Fernando Haddad, pré-candidato ao governo de São Paulo

Divulgação/Fernando Haddad

O pré-candidato do PT ao governo de São Paulo, Fernando Haddad, afirmou nesta sexta-feira (10) que, na sua avaliação, tanto o atual governador, Tarcísio de Freitas (Republicanos), quanto seu antecessor, João Doria (então no PSDB), não tinham como objetivo permanecer no comando do Estado.

Compartilhar

"Perdoe-me a sinceridade, mas eu acredito no que estou falando: tanto Doria quanto Tarcísio não queriam ser governadores, na minha opinião", disse. "Estavam de passagem, pensando em voos mais longos."

A crítica remete às articulações presidenciais que envolveram os dois. Embora setores da elite financeira e do Centrão defendessem sua candidatura ao Planalto, Tarcísio sempre afirmou publicamente que disputaria a reeleição ao governo paulista. Doria, por sua vez, pretendia concorrer à Presidência em 2022, mas não conseguiu viabilizar a candidatura diante de resistências internas e da divisão no PSDB.

Haddad procurou distinguir a ambição pessoal da conduta no cargo. "Ninguém pode ser condenado por ser ambicioso, por ter pretensões. Não é disso que estou falando", continuou. "Mas, quando você está em uma cadeira, tem que estar pensando na sua missão naquela cadeira.
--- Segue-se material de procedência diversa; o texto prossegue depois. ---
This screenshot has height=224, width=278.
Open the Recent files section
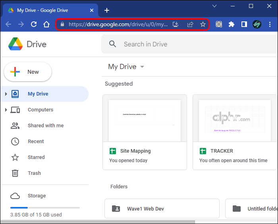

Tudo bem ambicionar outras coisas, mas o que eu vi foi uma falta de foco no Estado."

O ex-ministro da Fazenda, que deixou o cargo em março para disputar o governo paulista, afirmou ainda que as finanças de São Paulo passam por uma deterioração não vista desde antes do governo de Mário Covas (1995-2001).

Segundo ele, o Estado só conseguiu encerrar o ano graças à renegociação da dívida promovida pelo governo Luiz Inácio Lula da Silva (PT), aos recursos do Banco Nacional de Desenvolvimento Econômico e Social (BNDES) e à venda da Companhia de Saneamento Básico do Estado de São Paulo (Sabesp), que teria injetado R$ 13 bilhões nos cofres estaduais – a seu ver, por um preço baixo.

O petista disse também que São Paulo registrou, no ano passado, o maior déficit de suas contas públicas em muitas décadas, e que a renegociação da dívida garantiu ao Estado uma folga anual de R$ 11 bilhões. De acordo com Haddad, as tratativas foram conduzidas por ele, a pedido de Lula, em conjunto com o então presidente do Senado, Rodrigo Pacheco (PSB-MG).